**Task brief:**
Render the data as a numbered list, omitting blank lines, beginning at the line that contains "The height and width of the screenshot is (1198, 2576)." and continuing through the end of the data.

**Given data:**
· · ·

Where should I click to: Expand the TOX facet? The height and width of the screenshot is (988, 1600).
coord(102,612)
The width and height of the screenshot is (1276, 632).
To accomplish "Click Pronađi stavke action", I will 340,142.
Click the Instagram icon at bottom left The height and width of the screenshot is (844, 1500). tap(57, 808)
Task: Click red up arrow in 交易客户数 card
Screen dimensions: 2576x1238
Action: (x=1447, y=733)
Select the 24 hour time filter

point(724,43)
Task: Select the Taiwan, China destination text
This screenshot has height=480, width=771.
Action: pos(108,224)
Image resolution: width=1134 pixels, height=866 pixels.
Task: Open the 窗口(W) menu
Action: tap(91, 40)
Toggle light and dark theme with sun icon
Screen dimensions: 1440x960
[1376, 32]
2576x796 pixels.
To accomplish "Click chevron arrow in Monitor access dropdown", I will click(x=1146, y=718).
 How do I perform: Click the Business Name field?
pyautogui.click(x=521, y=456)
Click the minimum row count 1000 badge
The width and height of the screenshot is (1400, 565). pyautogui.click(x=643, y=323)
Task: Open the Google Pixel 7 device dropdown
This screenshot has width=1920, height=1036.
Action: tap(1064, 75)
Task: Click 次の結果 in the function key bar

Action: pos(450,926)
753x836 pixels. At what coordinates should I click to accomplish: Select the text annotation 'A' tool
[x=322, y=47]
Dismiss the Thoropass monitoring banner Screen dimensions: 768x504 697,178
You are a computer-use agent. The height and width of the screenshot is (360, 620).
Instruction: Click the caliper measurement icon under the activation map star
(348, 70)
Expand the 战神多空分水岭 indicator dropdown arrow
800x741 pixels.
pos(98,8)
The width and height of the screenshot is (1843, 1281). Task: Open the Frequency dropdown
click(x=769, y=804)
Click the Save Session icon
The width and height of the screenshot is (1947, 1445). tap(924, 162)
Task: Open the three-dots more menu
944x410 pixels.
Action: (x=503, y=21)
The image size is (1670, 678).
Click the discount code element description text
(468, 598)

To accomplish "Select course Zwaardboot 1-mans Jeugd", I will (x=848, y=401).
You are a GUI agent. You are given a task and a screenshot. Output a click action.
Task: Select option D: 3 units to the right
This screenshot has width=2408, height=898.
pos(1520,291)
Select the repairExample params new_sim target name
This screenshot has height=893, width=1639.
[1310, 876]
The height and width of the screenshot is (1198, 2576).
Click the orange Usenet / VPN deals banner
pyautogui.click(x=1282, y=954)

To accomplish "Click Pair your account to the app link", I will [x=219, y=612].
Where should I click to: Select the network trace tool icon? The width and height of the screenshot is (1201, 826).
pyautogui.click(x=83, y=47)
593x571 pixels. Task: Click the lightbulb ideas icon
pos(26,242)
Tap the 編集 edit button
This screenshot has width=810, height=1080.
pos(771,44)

· · ·

**Response to the task:**
1. The height and width of the screenshot is (1198, 2576).
2. Click the orange Usenet / VPN deals banner
3. pyautogui.click(x=1282, y=954)
4. To accomplish "Click Pair your account to the app link", I will [x=219, y=612].
5. Where should I click to: Select the network trace tool icon? The width and height of the screenshot is (1201, 826).
6. pyautogui.click(x=83, y=47)
7. 593x571 pixels. Task: Click the lightbulb ideas icon
8. pos(26,242)
9. Tap the 編集 edit button
10. This screenshot has width=810, height=1080.
11. pos(771,44)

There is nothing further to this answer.